In the entries below, every line that contains "agent" must be located and copied.

------------------------------------------------------------

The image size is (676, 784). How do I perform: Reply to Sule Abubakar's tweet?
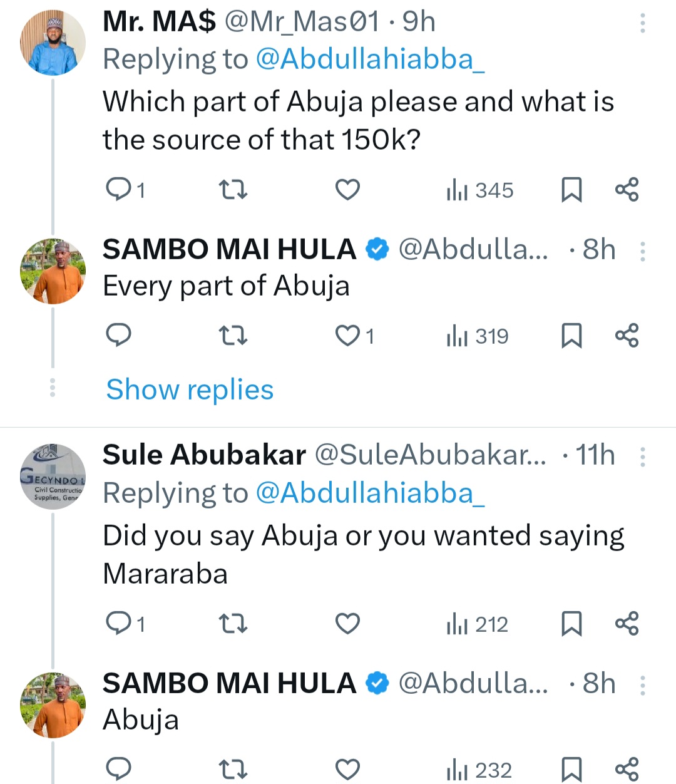(x=118, y=624)
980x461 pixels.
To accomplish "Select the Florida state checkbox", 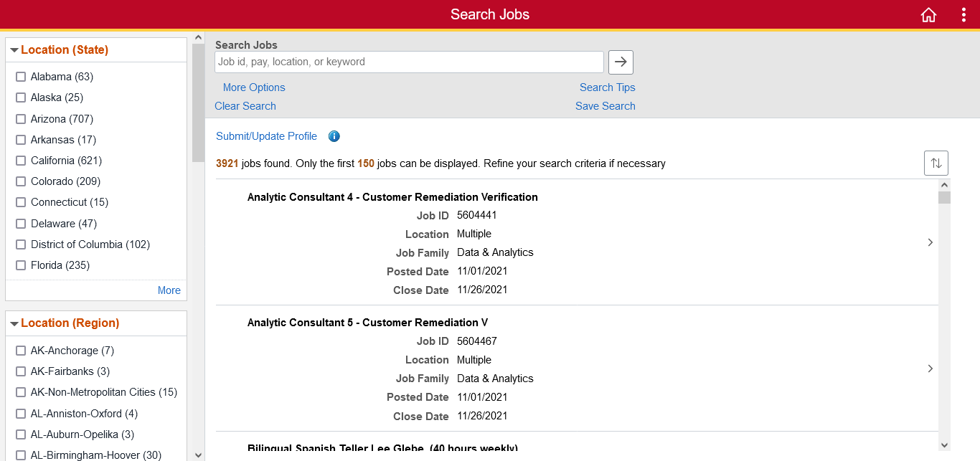I will tap(21, 265).
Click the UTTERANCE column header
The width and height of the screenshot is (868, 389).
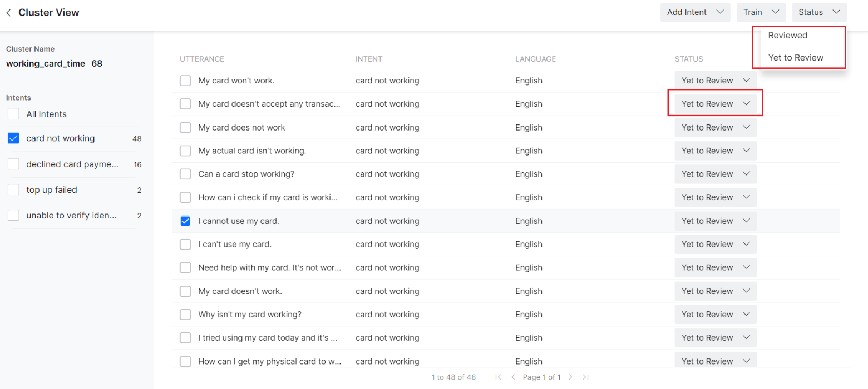[x=202, y=59]
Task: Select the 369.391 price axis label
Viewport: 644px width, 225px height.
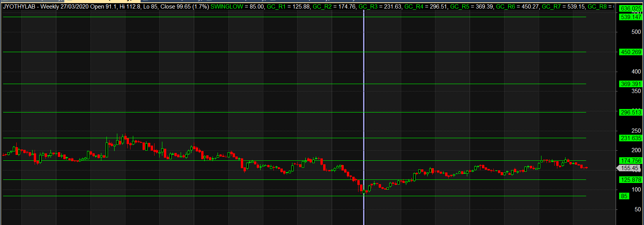Action: coord(631,84)
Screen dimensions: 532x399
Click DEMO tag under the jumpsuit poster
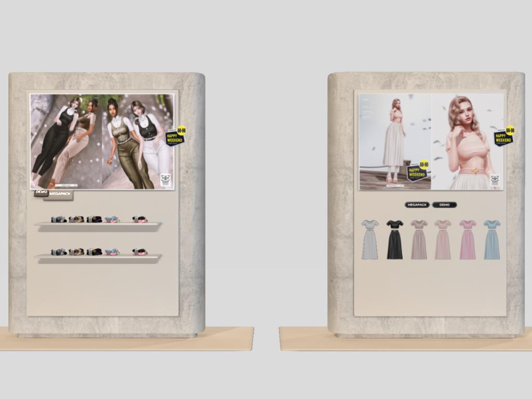pyautogui.click(x=41, y=192)
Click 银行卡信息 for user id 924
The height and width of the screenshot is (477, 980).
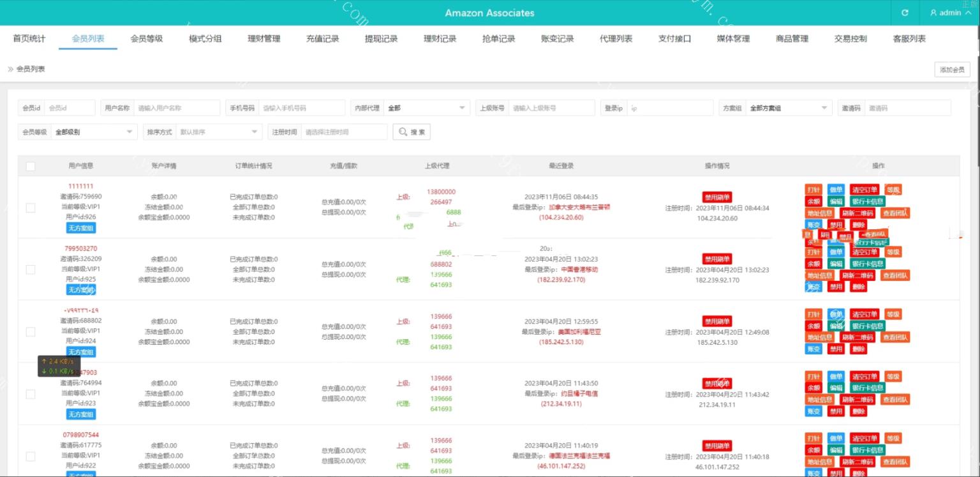pos(867,326)
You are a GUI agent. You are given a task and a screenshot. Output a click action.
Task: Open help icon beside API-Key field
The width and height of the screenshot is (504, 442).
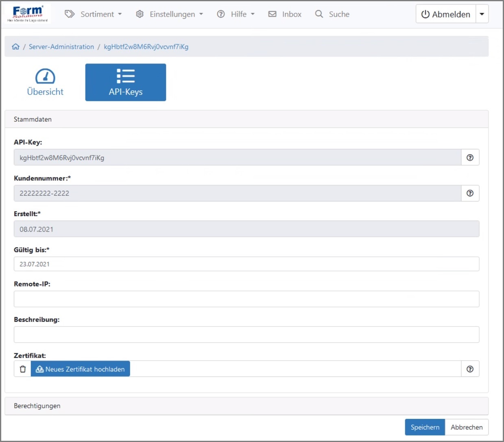[470, 158]
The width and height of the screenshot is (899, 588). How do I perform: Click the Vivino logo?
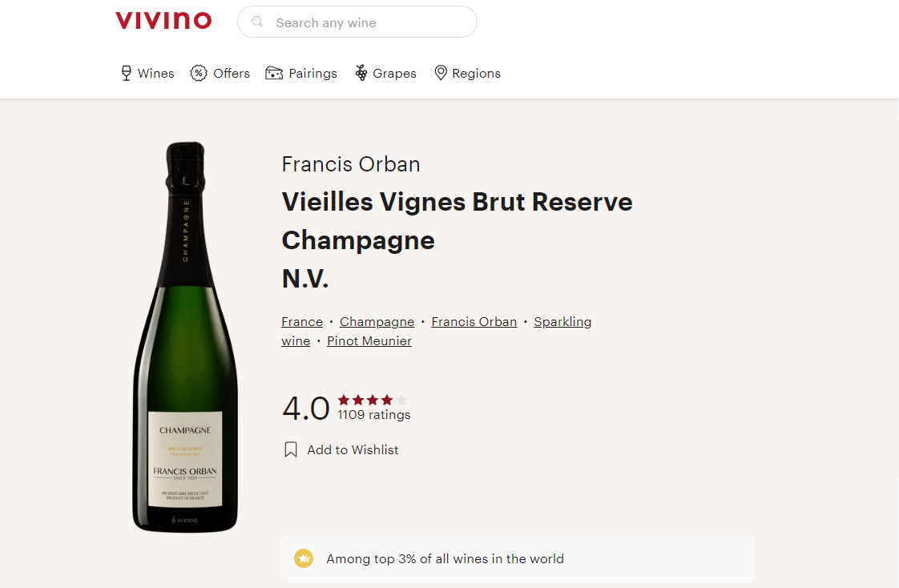pyautogui.click(x=163, y=21)
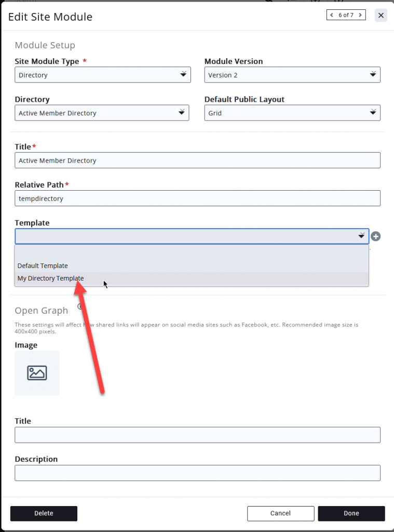
Task: Click the Relative Path field
Action: [x=197, y=198]
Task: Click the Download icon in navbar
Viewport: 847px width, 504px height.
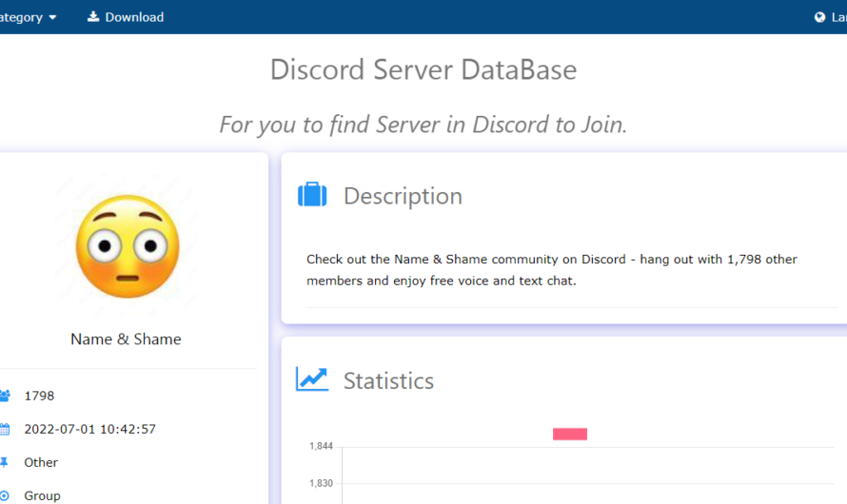Action: point(93,17)
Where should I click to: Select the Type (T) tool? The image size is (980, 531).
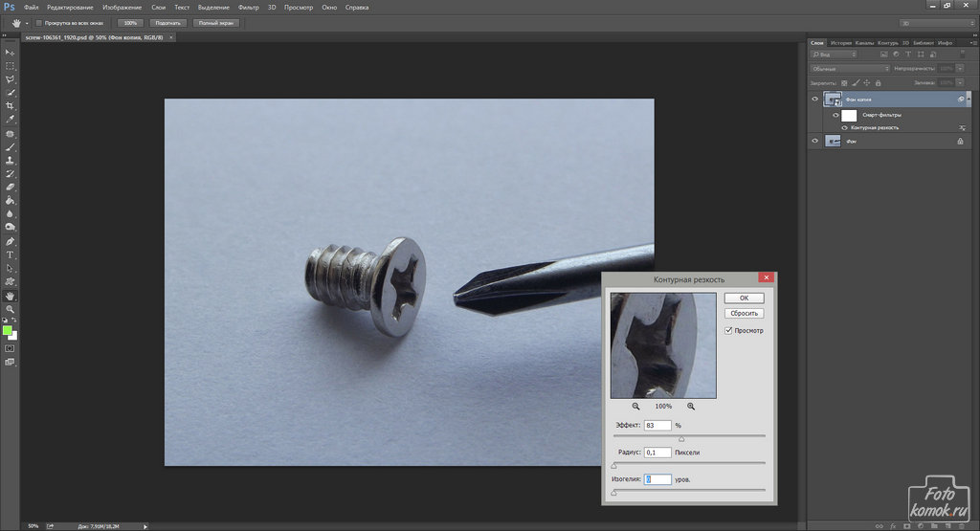coord(10,255)
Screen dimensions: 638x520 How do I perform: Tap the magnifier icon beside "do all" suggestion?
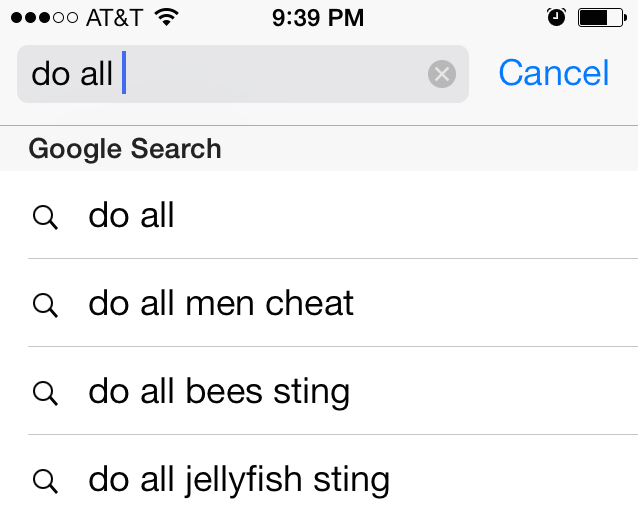[45, 216]
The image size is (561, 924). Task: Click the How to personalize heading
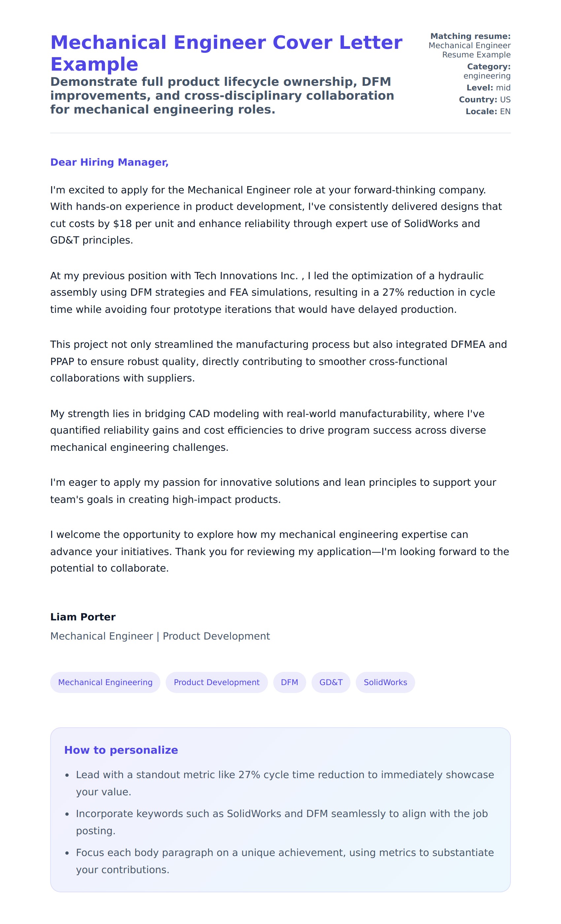coord(121,750)
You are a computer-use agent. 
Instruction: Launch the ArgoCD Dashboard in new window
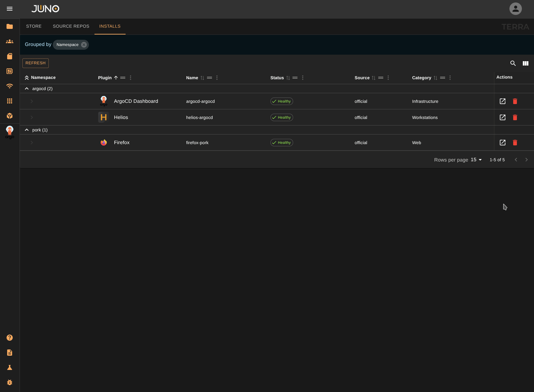click(502, 101)
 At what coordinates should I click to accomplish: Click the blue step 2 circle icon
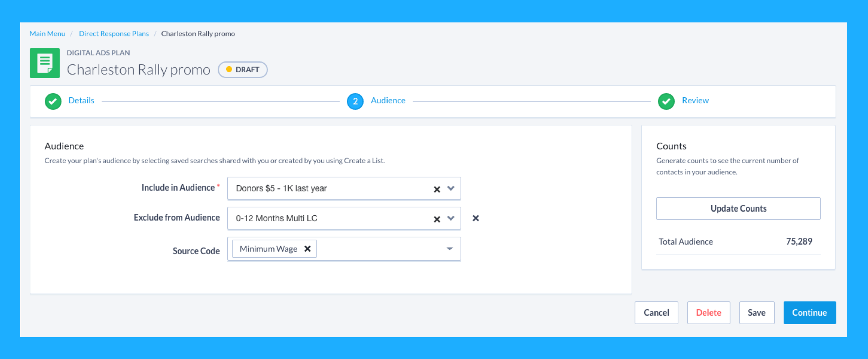point(355,101)
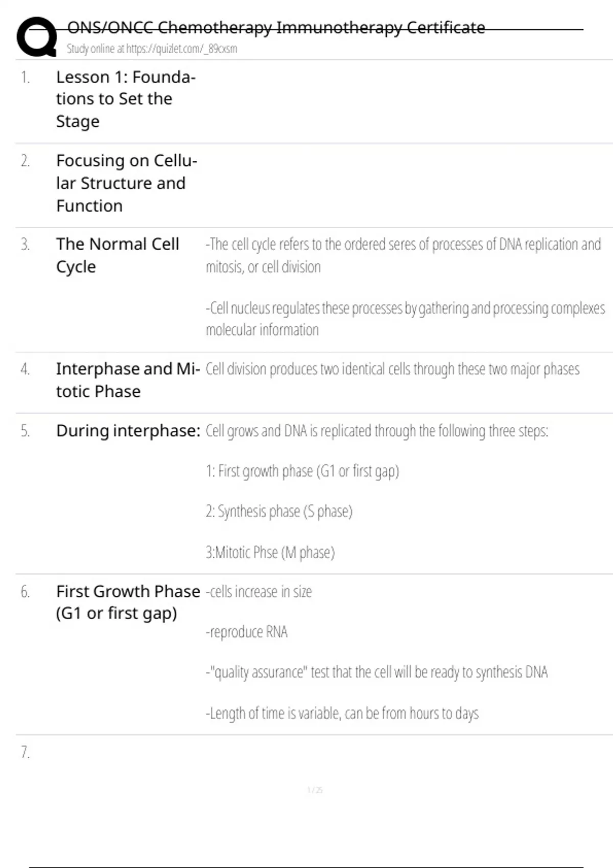
Task: Click '1: First growth phase (G1 or first gap)' line
Action: 302,471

------------------------------------------------------------

ANSWER BOX:
You are a GUI agent. You are given a task and a screenshot. Output a click action.
You are a computer-use agent. 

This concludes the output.